Côte d'Ivoire : Alassane Ouattara met en garde Bédié et l'opposition

Alassane Ouattara, président de la République de Côte d'Ivoire
Par Jean Kelly Kouassi
Publié le 25 juin 2019 à 14:00 | mis à jour le 25 juin 2019 à 14:00

Le climat de tension née des divergences d'opinions entre l'opposition ivoirienne conduite par Henri Konan Bédié et Alassane Ouattara, président du RHDP, a conduit le dernier cité à prendre des mesures vigoureuses concernant la présidentielle prochaine.
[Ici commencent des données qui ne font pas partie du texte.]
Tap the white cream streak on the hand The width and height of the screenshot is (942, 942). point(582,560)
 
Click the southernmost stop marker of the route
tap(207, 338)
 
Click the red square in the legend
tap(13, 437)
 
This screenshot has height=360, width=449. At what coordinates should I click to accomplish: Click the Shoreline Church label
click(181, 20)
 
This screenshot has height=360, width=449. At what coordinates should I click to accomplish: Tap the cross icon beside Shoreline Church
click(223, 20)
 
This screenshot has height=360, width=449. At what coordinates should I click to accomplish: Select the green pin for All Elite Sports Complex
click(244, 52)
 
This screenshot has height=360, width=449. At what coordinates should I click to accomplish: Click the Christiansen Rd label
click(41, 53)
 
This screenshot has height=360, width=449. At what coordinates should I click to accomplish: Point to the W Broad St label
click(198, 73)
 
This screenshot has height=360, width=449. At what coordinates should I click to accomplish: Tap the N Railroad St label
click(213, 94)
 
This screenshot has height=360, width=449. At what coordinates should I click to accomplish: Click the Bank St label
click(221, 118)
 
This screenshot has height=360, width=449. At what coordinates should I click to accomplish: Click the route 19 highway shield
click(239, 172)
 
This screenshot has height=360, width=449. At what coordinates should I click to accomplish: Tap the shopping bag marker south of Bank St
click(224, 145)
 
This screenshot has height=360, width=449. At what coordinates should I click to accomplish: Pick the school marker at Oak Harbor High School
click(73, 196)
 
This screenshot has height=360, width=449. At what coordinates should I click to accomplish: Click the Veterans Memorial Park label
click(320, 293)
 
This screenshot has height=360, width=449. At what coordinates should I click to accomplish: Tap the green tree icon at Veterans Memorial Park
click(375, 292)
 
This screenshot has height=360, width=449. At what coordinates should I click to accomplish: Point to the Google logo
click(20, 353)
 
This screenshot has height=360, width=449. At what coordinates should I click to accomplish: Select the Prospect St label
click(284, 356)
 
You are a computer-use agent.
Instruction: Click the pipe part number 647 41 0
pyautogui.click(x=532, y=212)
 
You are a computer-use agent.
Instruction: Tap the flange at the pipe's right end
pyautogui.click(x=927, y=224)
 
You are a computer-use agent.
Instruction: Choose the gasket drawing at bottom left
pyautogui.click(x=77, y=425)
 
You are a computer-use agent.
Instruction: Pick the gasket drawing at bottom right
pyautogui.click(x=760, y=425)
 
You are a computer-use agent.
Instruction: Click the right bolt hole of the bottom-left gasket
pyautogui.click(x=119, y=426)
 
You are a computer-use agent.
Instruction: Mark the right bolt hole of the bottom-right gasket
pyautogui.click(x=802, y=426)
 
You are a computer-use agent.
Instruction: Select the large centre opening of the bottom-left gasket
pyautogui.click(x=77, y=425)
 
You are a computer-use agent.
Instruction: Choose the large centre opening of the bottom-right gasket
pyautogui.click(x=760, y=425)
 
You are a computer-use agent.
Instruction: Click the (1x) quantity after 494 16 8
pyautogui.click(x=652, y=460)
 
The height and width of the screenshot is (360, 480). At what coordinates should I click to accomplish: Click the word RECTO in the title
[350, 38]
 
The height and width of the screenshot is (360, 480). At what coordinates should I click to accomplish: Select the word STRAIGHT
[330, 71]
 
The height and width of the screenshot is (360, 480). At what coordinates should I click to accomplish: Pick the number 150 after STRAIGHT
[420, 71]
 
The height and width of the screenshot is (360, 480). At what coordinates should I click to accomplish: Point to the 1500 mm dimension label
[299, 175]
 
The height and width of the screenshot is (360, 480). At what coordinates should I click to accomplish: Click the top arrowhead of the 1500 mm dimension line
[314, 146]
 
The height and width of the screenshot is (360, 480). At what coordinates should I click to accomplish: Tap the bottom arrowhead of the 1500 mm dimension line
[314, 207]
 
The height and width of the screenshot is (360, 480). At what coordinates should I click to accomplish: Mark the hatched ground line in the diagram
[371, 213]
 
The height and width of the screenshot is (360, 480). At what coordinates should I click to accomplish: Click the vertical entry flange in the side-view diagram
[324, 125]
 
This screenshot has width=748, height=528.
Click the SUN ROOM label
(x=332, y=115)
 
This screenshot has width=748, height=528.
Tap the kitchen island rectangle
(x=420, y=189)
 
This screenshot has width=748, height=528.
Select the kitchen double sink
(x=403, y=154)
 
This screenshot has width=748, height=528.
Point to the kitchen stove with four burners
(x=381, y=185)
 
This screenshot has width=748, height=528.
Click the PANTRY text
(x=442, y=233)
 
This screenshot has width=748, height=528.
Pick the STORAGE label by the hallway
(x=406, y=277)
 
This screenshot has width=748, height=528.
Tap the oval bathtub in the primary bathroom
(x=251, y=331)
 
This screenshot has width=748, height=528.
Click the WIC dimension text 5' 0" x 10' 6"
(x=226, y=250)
La sévère mise en garde d'Alassane Ouattara contre Henri Konan Bédié et l'opposition

Les relations entre les deux hommes, Alassane Ouattara et son allié d'hier, l'ancien président ivoirien Henri Konan Bédié, se sont de plus en plus détériorées depuis leurs désaccords sur les questions du RHDP unifié et de l'alternance politique en 2020. Henri Konan Bédié qui a depuis lors pris les rênes de l'opposition, ne cache plus sa volonté de faire mordre la poussière à son rival.

Pour Alassane Ouattara, cette recomposition politique du pays est de bonne guerre en ce sens qu'elle permet de clarifier les positions des uns et des autres sur leur appartenance à l'houphouëtisme. "La recomposition du paysage politique dans notre pays est une bonne chose. Elle confirme la clarification. Cela nous donne à présent deux grands groupes que sont les Houphouëtistes et les anti-Houphouëtistes (...)", dira-t-il.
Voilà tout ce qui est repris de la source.